Editorial IBSA 25 January 2017 49 min read

E- Health between hoaxes and the truth

E- Health between hoaxes and the truth: the two sides of online health.

The Internet’s enormous ability to readily provide information can become dangerous if users are not capable of evaluating the reliability of what they find. The more delicate the subject matter, the truer this is. To analyse this topic, on 26 January 2017 the IBSA Foundation held a conference entitled: “E- Health between hoaxes and the truth: the two sides of online health”. At the basis of this meeting between experts, scholars, the Istituto Superiore di Sanità, and patient associations was the first Guide to Health Literacy and the results of a survey which our foundation conducted for the occasion.

Over 88% of Italians (93.3% among women) consult the Internet when they need information on health and 44% believe that seeking this type of information on the Internet is only slightly or not at all risky. Combining the data regarding the frequency with which the Internet is consulted for health-related information and the degree of trust people have in the Internet, we find that individuals aged between 24 and 34 make enormous use of the Internet to “support” their research, but are more sceptical as compared to individuals between the ages of 45-54. Meanwhile, those over 65 years of age are sceptical a priori (they use the Internet rarely and see it as a “highly risky” source). The most alarming figure is that regarding online hoaxes, particularly on social networks: almost half of those interviewed don’t seem to be worried.

There is a remarkable difference in people’s use of the Internet for health-related research in correlation to their highest level of education: 96% of college graduates and only 24.5% of people who stopped studying after elementary school turn to the Internet for information.
Additionally, little attention is paid to sources: 44% trust the top results on the page with a significant difference between 18 to 24 year-olds (55% of those surveyed) and those over 65 years of age (barely 22.7%).

Meanwhile, greater awareness of the risks related to Internet use and increased basic knowledge of health in general could help to empower Internet users, beginning with careful examination of sources. According to Antonio Gaudioso, Secretary General of Cittadinanzattiva, it is primarily when individuals are searching the Internet for information related to health – and the survey demonstrated that this is happening with increasing frequency – that basic knowledge becomes the only “weapon” to defend against partial or false information. When, however, we talk about Health Literacy, this is not the only thing we are referring to: in fact, increased knowledge also means a better doctor-patient relationship. A virtuous circle that often results in more efficient treatments and, therefore, better health, a “subject” which is still talked about very little in Italy, but which will be increasingly relevant.

The first guide created to help people defend themselves against Internet hoaxes.

= = = = =

> _Exercise requirements_
Resume the article on online health information after its last line, about the guide to defending against Internet hoaxes. The entries that follow have no connection to the article on online health information.

= = = = =

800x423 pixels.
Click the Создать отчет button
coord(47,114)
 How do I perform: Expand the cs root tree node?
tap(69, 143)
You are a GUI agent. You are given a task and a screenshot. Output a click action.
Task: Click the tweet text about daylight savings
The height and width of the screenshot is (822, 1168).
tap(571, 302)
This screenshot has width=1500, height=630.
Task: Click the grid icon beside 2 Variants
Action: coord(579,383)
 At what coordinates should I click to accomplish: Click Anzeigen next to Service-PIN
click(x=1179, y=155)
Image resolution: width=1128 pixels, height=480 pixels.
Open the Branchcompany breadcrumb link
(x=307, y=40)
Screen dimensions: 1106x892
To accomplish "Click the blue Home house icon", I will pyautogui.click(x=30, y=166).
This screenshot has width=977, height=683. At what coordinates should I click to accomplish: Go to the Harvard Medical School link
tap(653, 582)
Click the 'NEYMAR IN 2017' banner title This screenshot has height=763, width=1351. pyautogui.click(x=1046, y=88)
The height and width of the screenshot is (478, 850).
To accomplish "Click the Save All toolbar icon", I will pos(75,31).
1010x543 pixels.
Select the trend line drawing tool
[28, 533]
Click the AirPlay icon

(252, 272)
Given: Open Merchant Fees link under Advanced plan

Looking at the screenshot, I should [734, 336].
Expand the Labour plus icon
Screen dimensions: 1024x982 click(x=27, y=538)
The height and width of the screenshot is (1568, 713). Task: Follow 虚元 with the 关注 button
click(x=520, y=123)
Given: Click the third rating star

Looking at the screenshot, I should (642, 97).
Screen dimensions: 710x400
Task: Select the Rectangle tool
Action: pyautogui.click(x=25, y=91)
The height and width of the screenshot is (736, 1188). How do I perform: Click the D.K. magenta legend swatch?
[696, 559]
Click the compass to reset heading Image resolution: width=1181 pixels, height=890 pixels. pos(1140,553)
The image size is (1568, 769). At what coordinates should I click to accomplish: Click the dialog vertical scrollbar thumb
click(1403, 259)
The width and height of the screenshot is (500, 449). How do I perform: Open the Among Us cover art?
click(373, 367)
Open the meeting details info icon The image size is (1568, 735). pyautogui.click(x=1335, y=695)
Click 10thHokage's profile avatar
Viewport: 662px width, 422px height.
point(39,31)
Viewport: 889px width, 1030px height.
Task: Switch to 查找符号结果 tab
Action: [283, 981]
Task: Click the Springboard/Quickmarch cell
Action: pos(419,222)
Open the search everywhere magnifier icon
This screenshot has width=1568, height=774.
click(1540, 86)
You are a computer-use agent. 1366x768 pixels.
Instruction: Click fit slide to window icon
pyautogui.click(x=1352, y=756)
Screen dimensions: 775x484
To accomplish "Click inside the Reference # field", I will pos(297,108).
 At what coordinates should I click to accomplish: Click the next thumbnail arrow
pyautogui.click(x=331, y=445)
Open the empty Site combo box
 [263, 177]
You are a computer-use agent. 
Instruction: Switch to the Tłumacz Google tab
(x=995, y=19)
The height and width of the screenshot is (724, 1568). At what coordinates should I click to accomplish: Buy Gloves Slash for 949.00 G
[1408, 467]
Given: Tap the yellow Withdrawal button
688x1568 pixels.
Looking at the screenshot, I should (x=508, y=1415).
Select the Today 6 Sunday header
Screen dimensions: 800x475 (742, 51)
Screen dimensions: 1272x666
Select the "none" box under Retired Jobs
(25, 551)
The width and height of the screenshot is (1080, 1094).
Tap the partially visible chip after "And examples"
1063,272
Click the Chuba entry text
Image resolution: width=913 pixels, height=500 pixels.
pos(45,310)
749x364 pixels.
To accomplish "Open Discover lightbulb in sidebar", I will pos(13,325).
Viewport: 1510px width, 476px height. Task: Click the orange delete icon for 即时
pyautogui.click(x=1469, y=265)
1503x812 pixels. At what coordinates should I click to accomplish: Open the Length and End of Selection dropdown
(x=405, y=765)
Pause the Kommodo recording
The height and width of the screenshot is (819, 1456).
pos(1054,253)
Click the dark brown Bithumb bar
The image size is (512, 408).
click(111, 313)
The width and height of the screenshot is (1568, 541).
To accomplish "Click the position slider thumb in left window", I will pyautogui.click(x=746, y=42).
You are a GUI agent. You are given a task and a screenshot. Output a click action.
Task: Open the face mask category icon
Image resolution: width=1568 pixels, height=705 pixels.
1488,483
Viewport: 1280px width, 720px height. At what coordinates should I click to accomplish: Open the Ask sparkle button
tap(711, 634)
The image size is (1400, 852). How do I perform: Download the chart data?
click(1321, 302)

= = = = =

> _Result_
On occasion of the workshop, the first Health Literacy guide was drafted and presented. It includes a series of practical and easy-to-understand directions and advice for learning to defend oneself against incomplete or false information circulating on the Internet, as well as for improving doctor-patient communication. The first and foremost rule of the guide is to “Check the source”. It is, in fact, necessary to pay close attention to who is disseminating the information you are taking advantage of and therefore endorse the official pages of well-known and reliable organizations. This guide was created for everyone’s use – individuals and patients – but can be a particularly useful tool to certain categories of people, like, for example, the elderly – less “savvy” in terms of potential Internet “traps” – and young parents who, dealing with the many issues that come up during the first years of a child’s life, from nursing to weaning, all the way to vaccines and infectious diseases, often turn to the Internet in search of information and advice. The guide will be distributed primarily through patient associations that will make it available to their members by publishing the document on their websites.

Health Literacy: the opinion of patient associations

At the margin of the Health Literacy course offered by the IBSA Foundation which took place in Rome and Milan this past autumn with the contribution of Peter Schulz (tenured professor of Communication Theory and Health Communication, head of the University of Lugano’s Institute of Communication and Health) and Michaёla Liuccio (President CLM in Biomedical Scientific Communication, Sapienza University of Roma) a series of questions were asked of a representative sample of Italian patient associations. The results of the survey show that only half of those questioned admit to referring rarely to the term Health Literacy,despite recognizing its importance. But according to the associations, what measures should be put into place in order to avoid potential harm to patients with a low level of Health Literacy? In response to this important question, the most common suggestion was to strengthen information, scientifically based if possible, as well as to educate doctors and patients. The majority of those surveyed believe that in order to increase the probability that health professionals communicate with patients according to their level of Health Literacy, it is above all necessary to make communication skills an integral part of medical training for doctors and nurses. In closing, in response to the question of what can be done to improve patients’ Health Literacy, almost all of the associations suggested creating a website for patients that provides useful medical information and gives them an opportunity to ask anonymous questions, as well as urging patients to prepare for a doctor’s visit by, for example, making a list of potential questions to ask.